▸ **Your task**:
Which lines run from the one containing "The height and width of the screenshot is (635, 640)." through the end of the entries? Restate them word for word, and only those.

-- Task material follows --

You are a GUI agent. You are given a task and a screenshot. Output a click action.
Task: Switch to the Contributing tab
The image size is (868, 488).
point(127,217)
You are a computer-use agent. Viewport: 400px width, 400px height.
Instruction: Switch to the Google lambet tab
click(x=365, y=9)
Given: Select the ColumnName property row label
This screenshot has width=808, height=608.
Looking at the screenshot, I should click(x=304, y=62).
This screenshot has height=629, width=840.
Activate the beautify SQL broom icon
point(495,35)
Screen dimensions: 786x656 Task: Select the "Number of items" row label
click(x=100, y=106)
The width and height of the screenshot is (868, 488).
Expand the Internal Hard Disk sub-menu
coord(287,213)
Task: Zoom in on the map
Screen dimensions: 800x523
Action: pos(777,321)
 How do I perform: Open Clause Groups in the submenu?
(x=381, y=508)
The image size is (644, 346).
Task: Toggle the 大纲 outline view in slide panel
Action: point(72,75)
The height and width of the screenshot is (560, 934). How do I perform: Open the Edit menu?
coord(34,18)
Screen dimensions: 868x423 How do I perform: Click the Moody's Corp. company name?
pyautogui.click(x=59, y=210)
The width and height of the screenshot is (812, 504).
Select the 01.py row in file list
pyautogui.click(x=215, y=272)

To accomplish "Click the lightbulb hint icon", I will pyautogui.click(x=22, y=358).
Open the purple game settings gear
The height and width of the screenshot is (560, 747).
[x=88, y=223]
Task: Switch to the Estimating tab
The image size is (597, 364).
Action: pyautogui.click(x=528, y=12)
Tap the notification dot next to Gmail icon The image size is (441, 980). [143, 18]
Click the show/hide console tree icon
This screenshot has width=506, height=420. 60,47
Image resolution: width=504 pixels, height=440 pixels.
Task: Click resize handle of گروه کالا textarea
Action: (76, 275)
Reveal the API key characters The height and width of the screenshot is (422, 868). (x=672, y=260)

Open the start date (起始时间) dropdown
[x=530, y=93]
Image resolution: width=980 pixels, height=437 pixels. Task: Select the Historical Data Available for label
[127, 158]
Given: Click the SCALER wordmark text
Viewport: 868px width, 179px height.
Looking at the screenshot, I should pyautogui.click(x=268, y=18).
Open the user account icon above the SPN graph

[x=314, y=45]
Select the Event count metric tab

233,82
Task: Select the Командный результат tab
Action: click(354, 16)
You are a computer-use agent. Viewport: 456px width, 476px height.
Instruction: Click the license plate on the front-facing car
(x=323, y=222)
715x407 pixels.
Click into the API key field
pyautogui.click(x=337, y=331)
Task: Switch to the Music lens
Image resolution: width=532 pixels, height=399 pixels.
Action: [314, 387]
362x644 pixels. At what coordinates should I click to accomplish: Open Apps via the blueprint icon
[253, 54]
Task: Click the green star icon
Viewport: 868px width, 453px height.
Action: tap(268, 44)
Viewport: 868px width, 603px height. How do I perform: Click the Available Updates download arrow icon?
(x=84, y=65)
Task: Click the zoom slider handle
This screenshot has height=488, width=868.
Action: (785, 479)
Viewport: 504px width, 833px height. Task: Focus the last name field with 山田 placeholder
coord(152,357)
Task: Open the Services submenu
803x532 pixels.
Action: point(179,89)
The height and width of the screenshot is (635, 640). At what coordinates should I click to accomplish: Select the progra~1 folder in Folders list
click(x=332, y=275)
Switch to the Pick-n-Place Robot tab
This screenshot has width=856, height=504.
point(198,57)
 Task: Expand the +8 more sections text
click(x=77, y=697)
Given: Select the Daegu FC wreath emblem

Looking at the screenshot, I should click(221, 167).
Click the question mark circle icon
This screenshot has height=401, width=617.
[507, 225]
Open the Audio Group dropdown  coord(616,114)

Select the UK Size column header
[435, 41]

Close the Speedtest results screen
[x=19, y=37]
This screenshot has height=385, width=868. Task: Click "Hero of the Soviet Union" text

-- Task material concluded --

▸ **Exercise result**:
The height and width of the screenshot is (635, 640). At what coordinates should I click to accomplish: Select the progra~1 folder in Folders list
click(x=332, y=275)
Switch to the Pick-n-Place Robot tab
This screenshot has width=856, height=504.
point(198,57)
 Task: Expand the +8 more sections text
click(x=77, y=697)
Given: Select the Daegu FC wreath emblem

Looking at the screenshot, I should click(221, 167).
Click the question mark circle icon
This screenshot has height=401, width=617.
[507, 225]
Open the Audio Group dropdown  coord(616,114)

Select the UK Size column header
[435, 41]

Close the Speedtest results screen
[x=19, y=37]
This screenshot has height=385, width=868. Task: Click "Hero of the Soviet Union" text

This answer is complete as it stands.